The empirical cases examined in this issue also offer opportunities to further lines of investigation related to gender. The notable prominence of women in this issue, both as scientists and as research subjects, raises questions about whether physical anthropology and human genetics offered more professional opportunities for women than other contemporary scientific disciplines. Certainly, the intimate nature of anthropometric measurement meant that women were often recruited to measure female research subjects (see Burton 2021). De Chadarevian (this issue) suggests that the relatively lower scientific prestige of genetics and anthropology during the prewar period enabled more women to enter these fields. However, in many ways, the women scientists discussed by Clever, Kyllingstad, and Pinto Barbosa were exceptional in their social circumstances and access to supportive male mentors, accounting for their high degree of transnational recognition. Many other women who participated in anthropometric and genetic studies appear only in the acknowledgements of publications or are known primarily as half of a professional couple (such as the Hirszfelds, discussed by Lefkaditou). Paying attention to the intersectional identities of these women scientists will provide a deeper understanding not only of their influence upon anthropological methods and theories, but also of the historical development of human population studies across disciplinary boundaries.
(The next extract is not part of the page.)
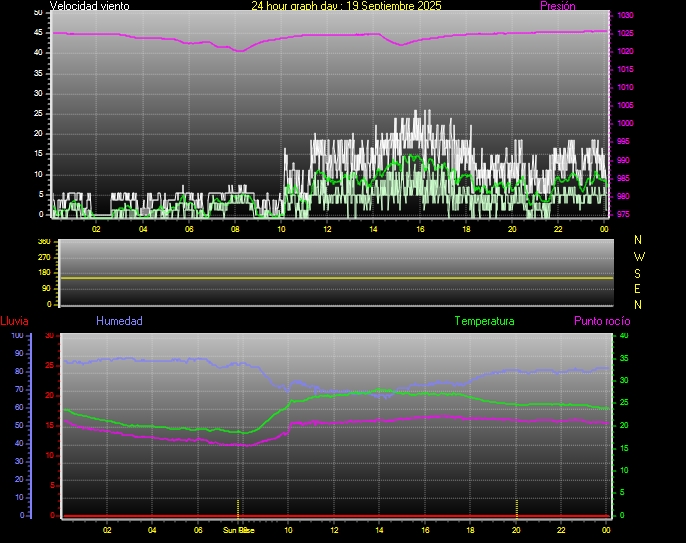
Task: Select the Presión legend label
Action: click(x=557, y=6)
International congresses and central institutions underscore how key issues and methods were shared across anthropological and genetic communities. While certain countries had a much larger voice in these transnational engagements than others, their power dynamics were not unilaterally forced onto smaller scientific communities. Furthermore, methods, issues, theories, and data were transformed during these transnational encounters. Despite the uneven travel of skulls, blood samples, data, books, instruments, and people, in the study of human populations remained malleable and multifaceted as scientist around the world tried to detect biological difference between people in a century of great commotion and people in motion, when borders between nations and colonies were drawn and redrawn.

1. 

For an incisive critique of science studies frameworks that grant equal weight to humans and non-humans as actors in knowledge circulation, see Mukharji 2020, p. 530.

2. 

To cite only a few examples: Sysling 2016; Widmer and Lipphardt 2016; Effros 2017; Anderson 2006, 2020; Mak 2020; Seth 2018; Mukharji 2014.

3. 

See also Mattson 2014.

4. 

See especially Bangham and Chadarevian (eds.) “Heredity and the Study of Human Populations After 1945” (2014), as well as Reardon 2005; Lipphardt 2010; Radin 2017; Bangham 2020; Lindee and Santos 2012.